WORK REQUEST: Output nothing but the lines from the first line of the entries to the line with "Testimonials (186, 2342)", inclusive, exactly as they read.

[Opening TASK INPUT section]

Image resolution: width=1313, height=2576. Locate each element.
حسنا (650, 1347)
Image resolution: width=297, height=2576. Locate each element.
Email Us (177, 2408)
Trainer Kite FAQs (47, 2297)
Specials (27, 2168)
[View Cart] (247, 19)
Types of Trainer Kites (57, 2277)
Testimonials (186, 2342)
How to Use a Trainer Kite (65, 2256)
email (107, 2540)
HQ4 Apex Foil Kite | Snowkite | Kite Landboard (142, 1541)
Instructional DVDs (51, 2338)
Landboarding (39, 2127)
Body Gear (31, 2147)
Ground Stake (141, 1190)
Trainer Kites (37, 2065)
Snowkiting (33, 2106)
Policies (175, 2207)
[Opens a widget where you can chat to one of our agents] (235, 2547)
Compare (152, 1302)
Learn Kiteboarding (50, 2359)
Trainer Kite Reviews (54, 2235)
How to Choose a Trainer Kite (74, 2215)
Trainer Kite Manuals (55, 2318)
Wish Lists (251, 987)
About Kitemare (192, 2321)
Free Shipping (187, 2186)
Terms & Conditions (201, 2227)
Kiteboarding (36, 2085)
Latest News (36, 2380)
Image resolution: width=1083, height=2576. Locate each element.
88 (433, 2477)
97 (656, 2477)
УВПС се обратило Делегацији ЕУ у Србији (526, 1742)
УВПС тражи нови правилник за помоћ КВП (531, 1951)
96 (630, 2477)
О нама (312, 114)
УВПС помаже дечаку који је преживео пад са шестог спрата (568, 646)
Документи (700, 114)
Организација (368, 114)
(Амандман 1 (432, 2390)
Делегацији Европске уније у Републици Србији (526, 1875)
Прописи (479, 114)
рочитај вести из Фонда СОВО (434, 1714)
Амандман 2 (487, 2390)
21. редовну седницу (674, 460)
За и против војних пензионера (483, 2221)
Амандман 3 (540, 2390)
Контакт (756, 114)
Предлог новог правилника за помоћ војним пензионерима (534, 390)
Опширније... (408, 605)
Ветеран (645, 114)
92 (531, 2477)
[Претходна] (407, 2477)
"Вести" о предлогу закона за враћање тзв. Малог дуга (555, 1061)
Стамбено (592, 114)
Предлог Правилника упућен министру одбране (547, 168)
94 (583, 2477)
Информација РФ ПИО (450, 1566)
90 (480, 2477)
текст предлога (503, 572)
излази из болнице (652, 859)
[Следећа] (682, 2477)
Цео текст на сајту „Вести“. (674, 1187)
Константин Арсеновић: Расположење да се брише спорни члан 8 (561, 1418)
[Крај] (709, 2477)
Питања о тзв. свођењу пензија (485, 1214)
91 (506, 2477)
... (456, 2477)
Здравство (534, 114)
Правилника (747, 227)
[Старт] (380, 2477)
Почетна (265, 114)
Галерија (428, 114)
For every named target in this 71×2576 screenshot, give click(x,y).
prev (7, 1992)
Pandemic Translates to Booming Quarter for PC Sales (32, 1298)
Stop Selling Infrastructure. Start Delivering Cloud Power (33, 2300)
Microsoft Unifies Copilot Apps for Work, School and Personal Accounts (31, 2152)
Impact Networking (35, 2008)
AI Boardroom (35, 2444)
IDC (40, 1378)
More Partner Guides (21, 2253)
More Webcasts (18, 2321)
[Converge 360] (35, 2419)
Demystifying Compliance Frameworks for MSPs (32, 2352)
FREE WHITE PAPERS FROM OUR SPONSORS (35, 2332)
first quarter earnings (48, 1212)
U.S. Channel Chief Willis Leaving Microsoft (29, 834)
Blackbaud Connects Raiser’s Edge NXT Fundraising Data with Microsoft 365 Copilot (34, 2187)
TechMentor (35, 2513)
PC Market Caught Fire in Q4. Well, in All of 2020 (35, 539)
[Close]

[Closing TASK INPUT section]

RESULT:
Image resolution: width=1313, height=2576. Locate each element.
حسنا (650, 1347)
Image resolution: width=297, height=2576. Locate each element.
Email Us (177, 2408)
Trainer Kite FAQs (47, 2297)
Specials (27, 2168)
[View Cart] (247, 19)
Types of Trainer Kites (57, 2277)
Testimonials (186, 2342)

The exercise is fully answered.